Crispy pork trotters with Mission figs at Flour + Water, ca. July 2009.
Some of the most welcome offal to come out of the trend of head-to-tail cuisine are pork trotters, a.k.a. pigs’ feet, and we’re now seeing more of this humble pork product pop up on respectable menus in New York, L.A. and San Francisco. More often than not, the meat is braised, deboned, and formed into a crab cake-like portion, browned on both sides, and served with any number of sauces likely to win over even picky eaters — as they were last spring on the menu at the critically adored Frances, with a sauce gribiche. Semi-rustic preparations of trotters have made appearances in New York over the last few years at places like Craft and Baba, and last winter Northern Spy did a trotter cake with mustard greens — a play on collard greens and ham hocks — that caught the attention of the Times and became the lede for their review. (“Slice into it and the pork spills out, outrageously tender.

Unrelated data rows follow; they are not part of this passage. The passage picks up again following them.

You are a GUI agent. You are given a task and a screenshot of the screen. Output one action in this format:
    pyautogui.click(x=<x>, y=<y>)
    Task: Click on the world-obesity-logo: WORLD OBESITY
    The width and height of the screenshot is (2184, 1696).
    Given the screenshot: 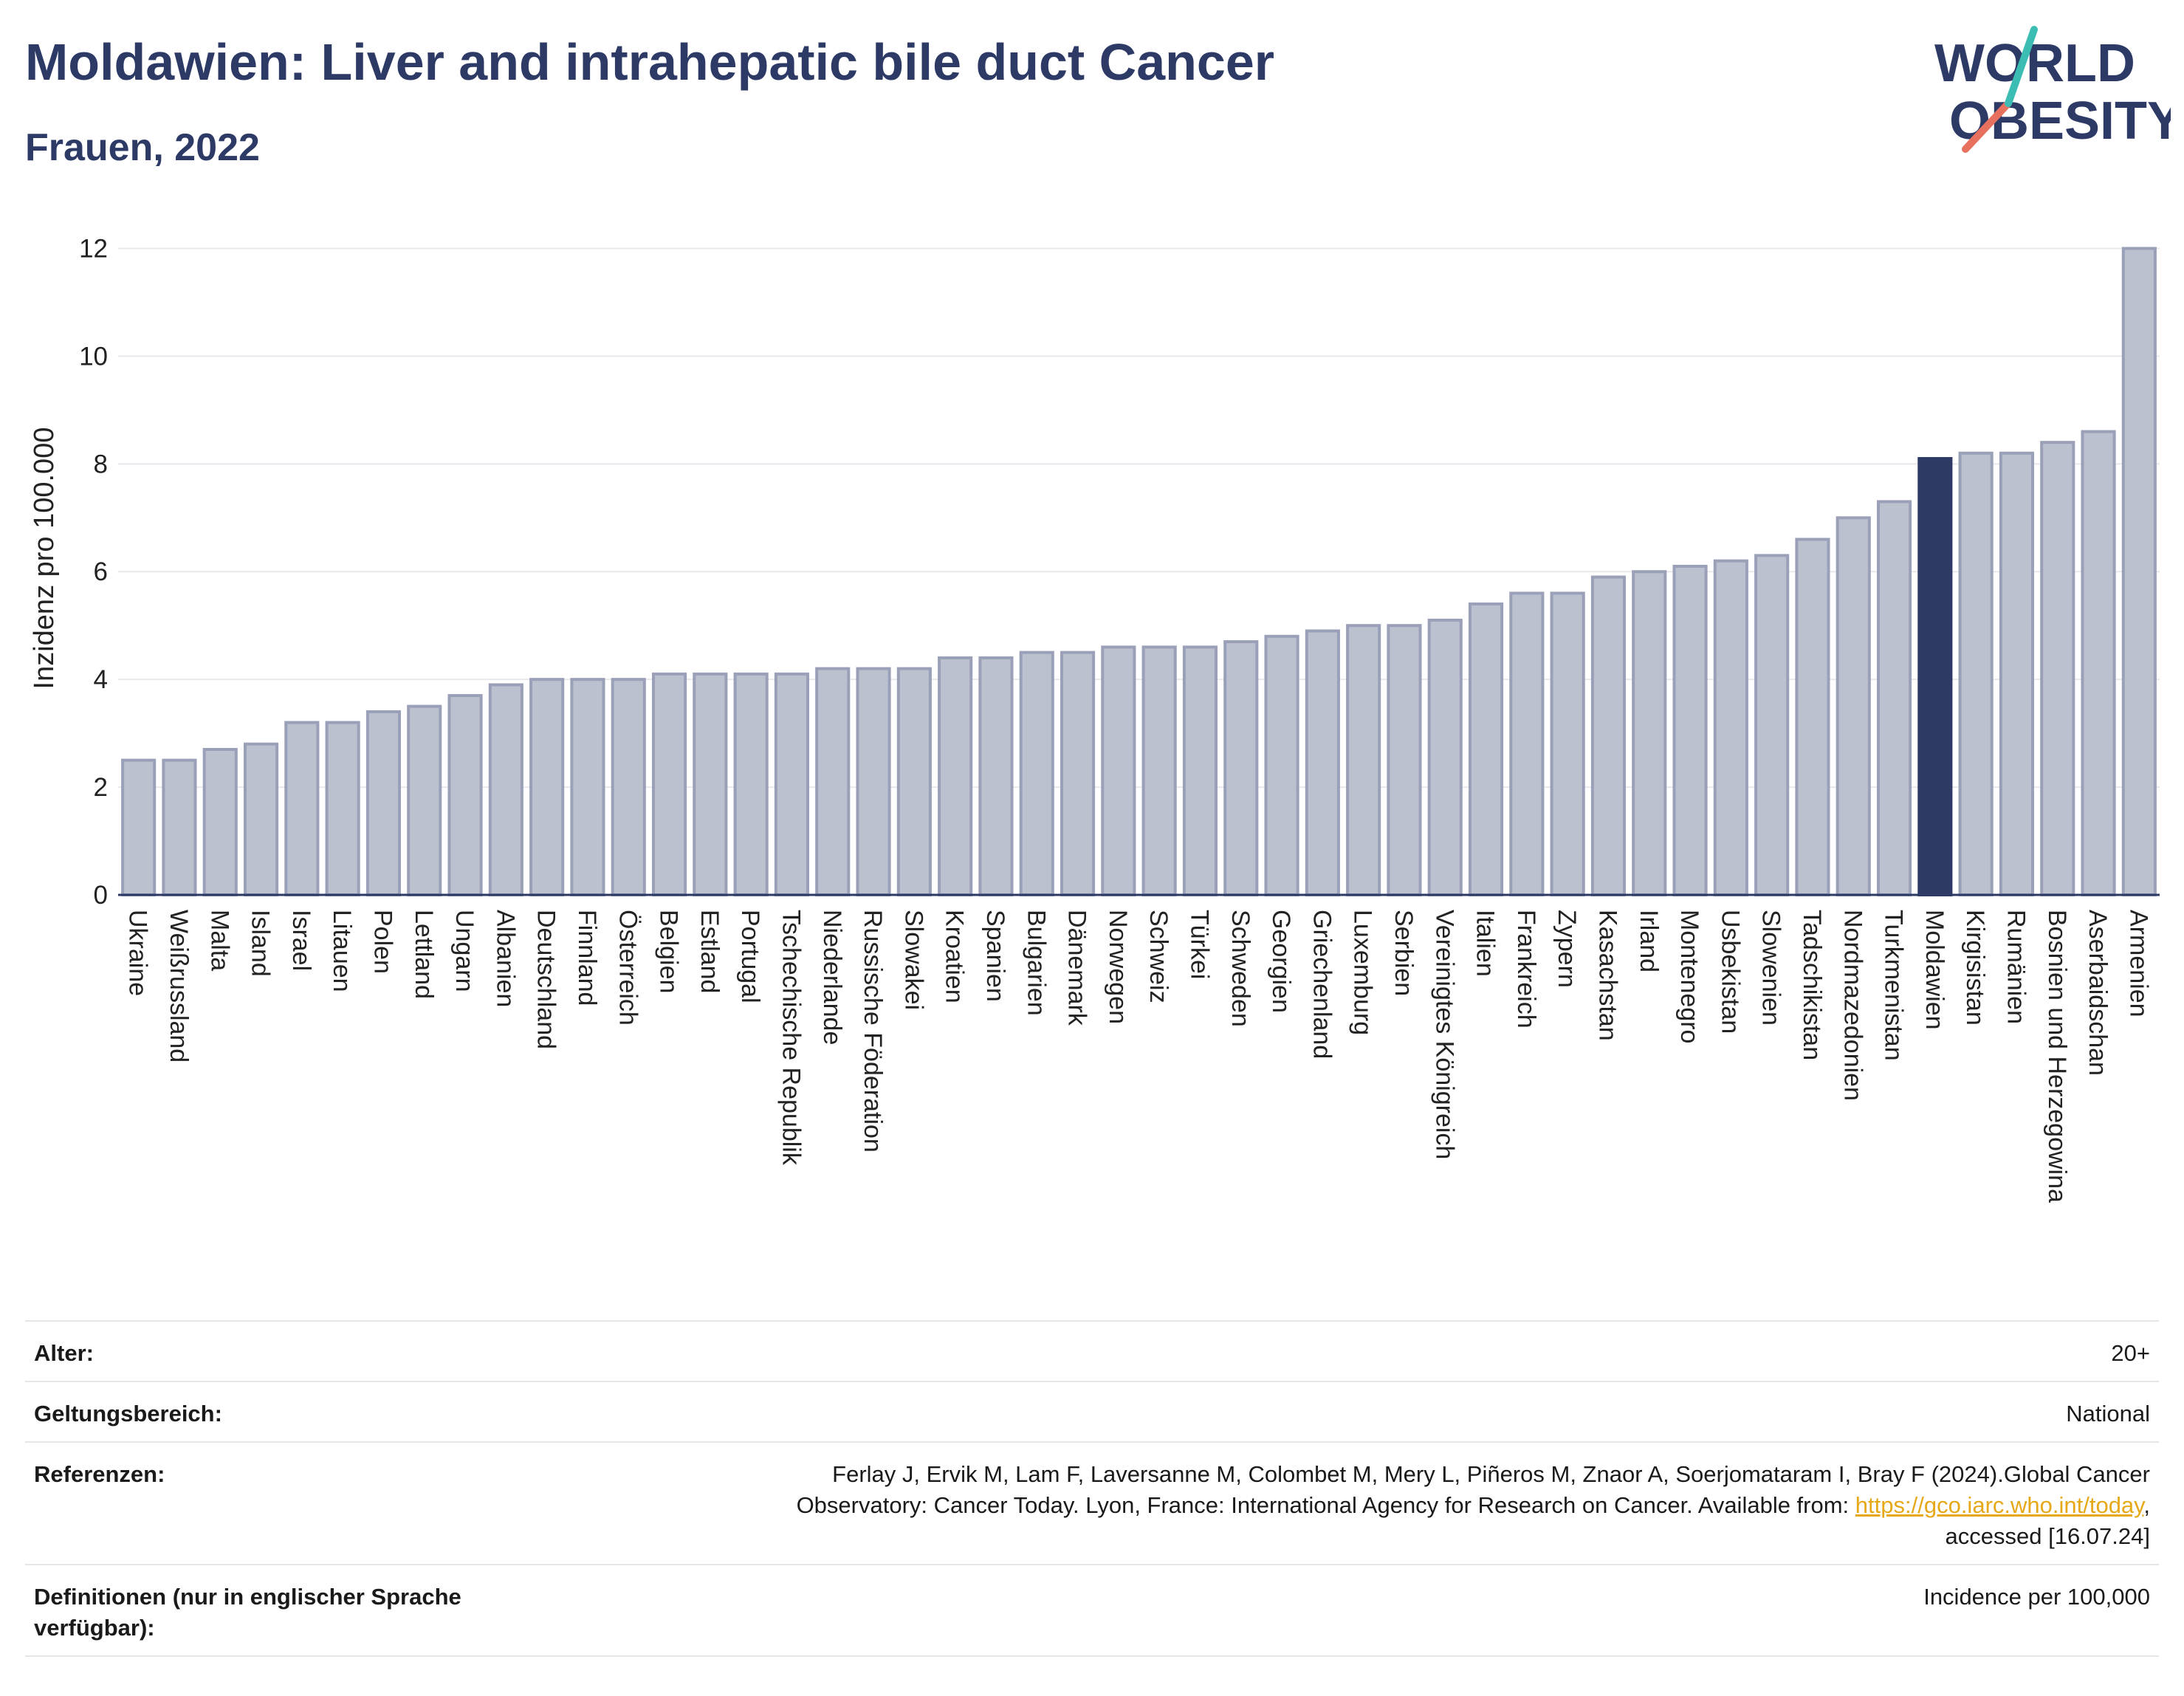 What is the action you would take?
    pyautogui.click(x=2052, y=90)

There is nothing to tip off the squeamish that we’ve entered hoof territory.”)
But how did pigs’ feet — which many of us probably associate with the pale, puckered, and all-too-anatomically-intact versions we saw pickled in jars in the ethnic foods section of grocery stores as kids — become the stuff of haute cuisine?
San Francisco food writer Marcia Gagliardi (The Tablehopper) points back to the first wave of chefs embracing offal here in the last few years. “It started with the whole-animal guys — like Nate Appleman when he was at A16, Chris Cosentino at Incanto, and Mark Denham when he was at Laiola,” she says. “What you’re seeing now in S.F. is a second wave of restaurants doing rustic European dishes (Flour + Water, Frances, Contigo), and diners perhaps being a bit more adventurous.”
Below, a rough timeline of the trotters’ recent rise to prominence:
1999: Thomas Keller features Pig’s Feet with French Green Lentils in The French Laundry Cookbook.
2001: Tom Colicchio opens Craft in New York, later begins featuring pork trotters among his mix-and-match menu offerings.
2002: Chris Cosentino comes on board as executive chef at Incanto, bringing with him a passion for head-to-tail cooking, and using trotters in his pork ragu. Later launches the website OffalGood.com.
2004: The Bouchon Cookbook features pieds de cochon with a sauce gribiche.
2007-2008: Trotters make their appearance on Nate Appleman’s menus at A16 and SPQR in San Francisco. He later wins the James Beard Award for Rising Star Chef, as well as a Food & Wine Best New Chef nod. They continue to make appearances on both menus under new chefs Liza Shaw and Matt Accarrino, in ragus, terrinas, and Shaw’s pork trotter zampone, which are deboned foreshanks stuffed with either sausage or a meatball mixture, then braised and finished off in a wood-fired oven.
June 2008: Animal opens in Los Angeles, and chefs Vinny Dotolo and Jon Shook garner loads of attention for their bold use of offal, and they frequently work trotters into their menu.
June 2009: Bouchon opens in Beverly Hills, features trotters.
July 2009: Flour + Water opens to loads of press early in the year, and that summer begins featuring trotters breaded and fried and served with Mission figs and mustard greens.
February 2010: The Times writes up Northern Spy and their trotter dish.
Spring 2010: Trotters appear on the menu at Frances, braised and seared in cakes, served with a sauce gribiche and pickled vegetables. Frances is nominated for a Beard Award for Best New Restaurant.
April 2010: Saveur spotlights the very rustic crispy pata (fried pigs’ feet) at Patio Filipino in San Bruno.
June 2010: Prospect opens in San Francisco, from the team behind the uber-successful Boulevard, featuring a dish that combines pork trotters with lobster. Critic Jonathan Kauffman later calls out the dish as a point where chef Ravi Kapur “hits a sweet spot” of edginess.